If there 3 you can watch from a chair. If their 15 months you engage with them as they are learning language, how to navigate toys, not fall out with other toddlers etc. I'd tell.

SquatBetty Tue 09-May-17 16:37:07

Ooh Writerwannabe83 that sounds JUST like a toddler group I take my DS to each week. A group of local child minders always sit in the same seats and chatter amongst themselves while ignoring their mindees. Fine if the kids are old enough to walk confidentally but there was one little girl who was walking very unsteadily who kept crawling up the slope to the top of a climbing frame and tottering right at the edge of the very low barrier. Me and other mums took it in turns to help her down while shrugging our shoulders at each other as no one knew who she was with. Turned out she was with one of the child minders but the minder had her back to the lot of the room and didn't even occasionally turn round to check on her mindees - I know as I watched her for a while. One of the group organisers spoke to her in the end.

InDubiousBattle Tue 09-May-17 16:45:22

I see it all of the time writer, not dc being neglected as such, just not taken care of in a way I would be satisfied with for mine (and I would put money on the parent being pissed off if they saw)I'm just not sure that not interacting is that bad depending on the dc!
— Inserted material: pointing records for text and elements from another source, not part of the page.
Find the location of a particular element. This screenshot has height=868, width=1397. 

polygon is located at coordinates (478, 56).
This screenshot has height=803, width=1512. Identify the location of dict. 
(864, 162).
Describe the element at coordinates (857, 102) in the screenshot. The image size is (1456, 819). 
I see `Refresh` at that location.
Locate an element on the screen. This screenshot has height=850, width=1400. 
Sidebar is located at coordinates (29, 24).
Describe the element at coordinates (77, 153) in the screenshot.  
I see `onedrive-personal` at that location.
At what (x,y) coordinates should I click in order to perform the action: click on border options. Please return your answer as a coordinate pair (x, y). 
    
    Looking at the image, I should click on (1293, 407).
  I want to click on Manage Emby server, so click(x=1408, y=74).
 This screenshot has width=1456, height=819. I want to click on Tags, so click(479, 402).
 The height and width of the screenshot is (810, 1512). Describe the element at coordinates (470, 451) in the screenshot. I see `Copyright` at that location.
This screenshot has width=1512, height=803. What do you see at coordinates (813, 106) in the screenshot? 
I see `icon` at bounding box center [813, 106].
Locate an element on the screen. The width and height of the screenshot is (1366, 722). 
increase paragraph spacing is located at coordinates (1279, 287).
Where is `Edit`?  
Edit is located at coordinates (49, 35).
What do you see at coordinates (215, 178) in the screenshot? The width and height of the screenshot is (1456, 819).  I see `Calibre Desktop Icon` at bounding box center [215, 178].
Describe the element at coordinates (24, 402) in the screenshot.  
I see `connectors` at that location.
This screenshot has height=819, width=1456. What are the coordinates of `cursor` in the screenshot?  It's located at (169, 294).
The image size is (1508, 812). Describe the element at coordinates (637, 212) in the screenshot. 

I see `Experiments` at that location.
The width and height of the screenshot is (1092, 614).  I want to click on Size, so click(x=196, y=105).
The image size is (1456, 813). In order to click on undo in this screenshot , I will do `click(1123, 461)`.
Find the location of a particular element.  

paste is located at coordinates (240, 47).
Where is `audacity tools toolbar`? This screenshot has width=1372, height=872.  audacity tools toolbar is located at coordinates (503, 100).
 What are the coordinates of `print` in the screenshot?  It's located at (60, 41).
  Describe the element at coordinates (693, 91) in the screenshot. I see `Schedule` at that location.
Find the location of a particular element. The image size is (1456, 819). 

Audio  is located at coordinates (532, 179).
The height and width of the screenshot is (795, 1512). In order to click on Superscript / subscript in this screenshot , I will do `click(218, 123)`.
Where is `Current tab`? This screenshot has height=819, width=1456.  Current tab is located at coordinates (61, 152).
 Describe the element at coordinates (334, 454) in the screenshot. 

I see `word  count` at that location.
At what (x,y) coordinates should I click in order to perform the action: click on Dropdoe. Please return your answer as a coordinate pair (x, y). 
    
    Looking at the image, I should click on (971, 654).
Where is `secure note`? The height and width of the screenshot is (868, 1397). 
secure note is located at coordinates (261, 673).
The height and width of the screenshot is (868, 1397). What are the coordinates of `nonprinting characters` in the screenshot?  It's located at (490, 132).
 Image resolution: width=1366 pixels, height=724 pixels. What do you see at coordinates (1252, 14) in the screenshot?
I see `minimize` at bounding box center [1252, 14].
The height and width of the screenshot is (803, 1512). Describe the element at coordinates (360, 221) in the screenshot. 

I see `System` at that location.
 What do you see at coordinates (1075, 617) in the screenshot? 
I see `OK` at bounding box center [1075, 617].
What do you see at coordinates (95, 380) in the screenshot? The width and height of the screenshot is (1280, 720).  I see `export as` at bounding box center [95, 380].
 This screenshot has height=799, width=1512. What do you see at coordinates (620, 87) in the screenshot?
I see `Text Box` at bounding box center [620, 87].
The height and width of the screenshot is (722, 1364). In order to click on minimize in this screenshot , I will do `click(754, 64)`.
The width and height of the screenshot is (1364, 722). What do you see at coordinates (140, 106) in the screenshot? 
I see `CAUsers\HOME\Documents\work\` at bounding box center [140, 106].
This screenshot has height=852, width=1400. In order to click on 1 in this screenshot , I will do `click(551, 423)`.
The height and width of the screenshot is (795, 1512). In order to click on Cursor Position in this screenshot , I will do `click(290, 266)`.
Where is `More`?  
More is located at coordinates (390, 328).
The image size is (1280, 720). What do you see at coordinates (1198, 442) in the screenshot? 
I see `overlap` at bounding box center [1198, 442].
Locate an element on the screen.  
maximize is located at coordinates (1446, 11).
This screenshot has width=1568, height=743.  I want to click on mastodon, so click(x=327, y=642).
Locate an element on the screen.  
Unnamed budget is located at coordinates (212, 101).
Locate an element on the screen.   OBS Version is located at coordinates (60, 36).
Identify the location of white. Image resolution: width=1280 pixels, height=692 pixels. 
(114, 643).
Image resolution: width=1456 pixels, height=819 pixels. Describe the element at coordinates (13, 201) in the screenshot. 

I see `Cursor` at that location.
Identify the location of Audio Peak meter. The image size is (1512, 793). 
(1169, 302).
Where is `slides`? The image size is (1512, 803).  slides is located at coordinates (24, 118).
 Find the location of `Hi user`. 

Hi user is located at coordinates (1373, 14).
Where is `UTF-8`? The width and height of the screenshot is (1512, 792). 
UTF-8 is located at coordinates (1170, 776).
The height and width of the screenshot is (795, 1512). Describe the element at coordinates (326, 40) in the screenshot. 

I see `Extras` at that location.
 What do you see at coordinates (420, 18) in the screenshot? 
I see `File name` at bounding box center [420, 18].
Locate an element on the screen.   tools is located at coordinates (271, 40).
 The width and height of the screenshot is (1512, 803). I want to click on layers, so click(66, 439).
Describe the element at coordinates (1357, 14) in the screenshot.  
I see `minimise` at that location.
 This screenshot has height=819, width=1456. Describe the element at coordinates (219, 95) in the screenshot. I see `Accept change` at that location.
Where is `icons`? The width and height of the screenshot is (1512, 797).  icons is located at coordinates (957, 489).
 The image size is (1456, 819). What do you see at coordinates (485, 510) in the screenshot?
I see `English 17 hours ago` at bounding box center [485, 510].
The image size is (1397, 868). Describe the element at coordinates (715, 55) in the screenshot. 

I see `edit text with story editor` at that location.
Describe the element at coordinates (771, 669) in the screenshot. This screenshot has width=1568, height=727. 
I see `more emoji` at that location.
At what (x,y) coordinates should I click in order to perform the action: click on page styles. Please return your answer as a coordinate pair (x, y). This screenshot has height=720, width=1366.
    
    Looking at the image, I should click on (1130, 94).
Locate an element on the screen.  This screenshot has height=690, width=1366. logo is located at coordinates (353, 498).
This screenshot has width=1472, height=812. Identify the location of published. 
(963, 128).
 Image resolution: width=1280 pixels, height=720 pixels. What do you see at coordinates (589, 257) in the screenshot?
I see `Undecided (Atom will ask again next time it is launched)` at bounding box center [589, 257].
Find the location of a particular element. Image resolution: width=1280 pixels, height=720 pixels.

1bighappyfamily Tue 09-May-17 16:46:51

Mention it. On the flip side, one of things for which I've always been grateful is when friends tell me about the great relationship they see between my children and our nanny (and in the past our saint of a CM). Gives me real comfort that they are being well cared for and are happy.

They're old enough now to tell me if they're not happy but it really did matter to me before they were.

Dishwashersaurous Tue 09-May-17 16:47:54

Split response which is what I was thinking.

So one example. At singing circle she doesn't sing, or do actions to the songs. Everyone else is singing and doing the actions with their children and she just sits there

allwornout0 Tue 09-May-17 16:55:05

Sounds just like the toddler groups that I used to take my children to years ago.
One week there was a terrible smell in the hall from a child's dirty nappy, the CM they were with ignored this child for a good couple if hours and then made them walk down the road still in the dirty nappy.

Jupitar Tue 09-May-17 16:58:09

How can she not sing and do the actions, that's the best part of having toddlers around 😂

Definitely tell the Mum

InDubiousBattle Tue 09-May-17 16:58:13

Is she like this all of the time? One incidence and it could easily be that she's unwell/had bad news/having a shit day/just can not wind the bobbin up even one more sodding time, it would be a shame to worry your friend and have her professionalism questioned over a bad day. If it were a regular occurrence I'd be more tempted to approach your friend. Does she ever discuss the nanny?

Sunnyshores Tue 09-May-17 16:59:05

So, youve observed her over a period of time at different groups and you feel she's not doing as much as she should - Its clearly worrying you, you obviously wouldnt be happy if it was your child, so as a friend you should say something.

If you cant pretend to be uber-nanny in public, you sure as hell arent at home!

AntiGrinch Tue 09-May-17 17:00:24

there are different styles of looking after dcs - it depends whether she is keeping an eye from a distance and letting them do their own thing, or whether she is actually neglecting them. Which style is your style, OP?Do you follow your dcs around play groups?